The word ‘postpartum’ (PPD) means following childbirth or the period after delivery. Postpartum depression means depression triggered after delivery. This may occur at anytime during the first year of childbirth and the symptoms may manifest itself as early as the first few weeks after childbirth. More than 10 million mothers per year are affected by PPD.
Becoming a mother is a humongous change in a woman’s life, physically and emotionally. While also dealing with bodily changes, the responsibility of caring for a new life can be overwhelming.
Enlisted below are a few causes of PPD:
- Hormone levels are at a constant high during pregnancy. However after childbirth, there is a sudden drop in secretion of hormones such as progesterone and estrogen. This can cause depression.
- Risk of PPD increases if it runs in your family or if you have been through phases of depression.

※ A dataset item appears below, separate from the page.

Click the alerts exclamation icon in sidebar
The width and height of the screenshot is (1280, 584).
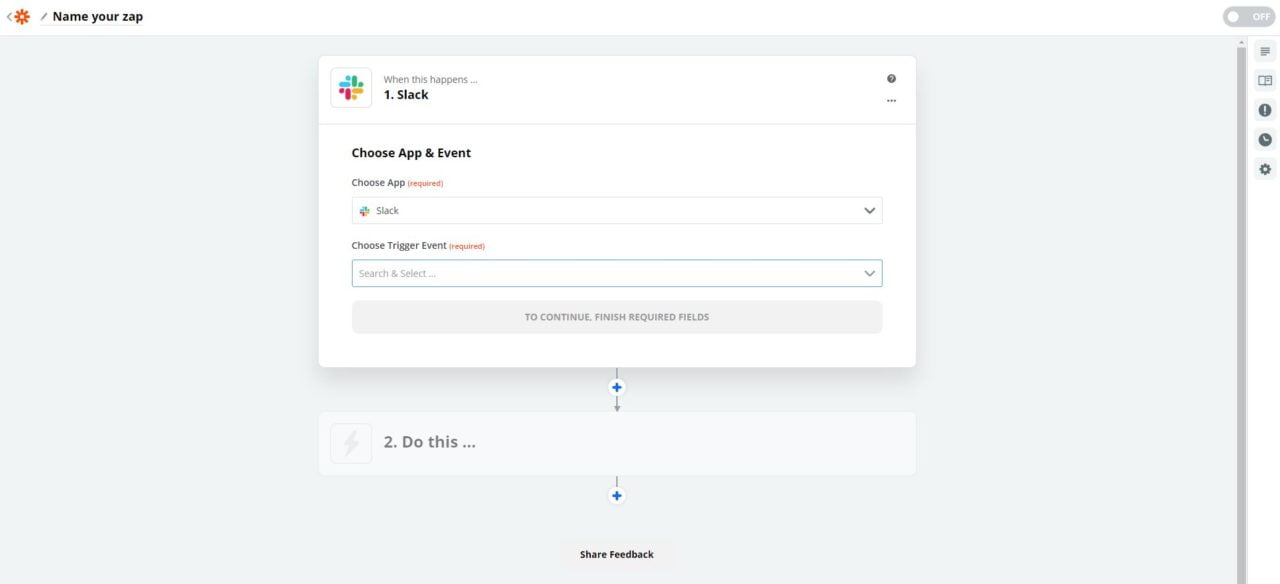pos(1264,109)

- History of substance abuse increases the risk of PPD
- Little or no support from family or friends
- Marital or financial problems
- Stress or anxiety due to changes in one’s life
PPD affects not only first-time mothers but also affects mothers who did not have it when their previous children were born. It affects mothers who have had miscarriages and stillbirths.
Here are a few symptoms of PPD
- Unable to care for or bond with the new born
- Lack of appetite, fatigue and restlessness
- Inability to concentrate and perform regular activities
- Excessive mood variations and crying
PPD is generally self- diagnosable. If you feel you have any symptoms of PPD, see your doctor because prompt treatment can help you cope with PPD. Treatment may include medications like anti-depressants (inform your doctor if you are breastfeeding), counseling or hormone therapy.

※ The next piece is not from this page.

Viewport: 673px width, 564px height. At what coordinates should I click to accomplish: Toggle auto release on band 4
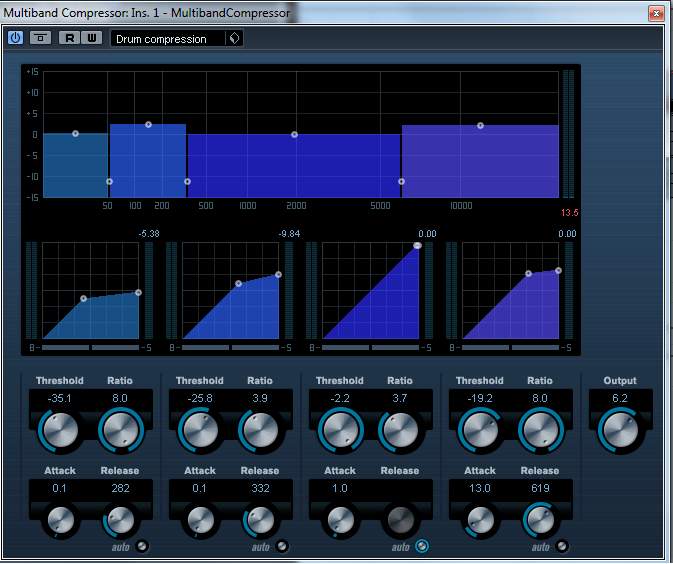point(562,546)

Here are some tips on how to manage PPD:
- Exercise daily
- Eat well
- Do things that relaxes you and makes you happy
- Take some time off, everyday, for yourself
- Get support for day-to-day activities
- Talk to your partner and family about your problems and ask for help
- Remind yourself that you are not alone nor are you a bad parent to feel depressed after childbirth.
- Set simple targets for yourself everyday and meet them
- Join a support group and draw strength and confidence from it
- Surround yourself with people who you can talk to and who care about you
There is nothing to be ashamed of to reach out for help. The sooner you ask for help the sooner you can enjoy motherhood and bond with the bundle of joy that is a part of you.
For those who have friends or family going through this rough patch, be more sensitive and empathetic towards them.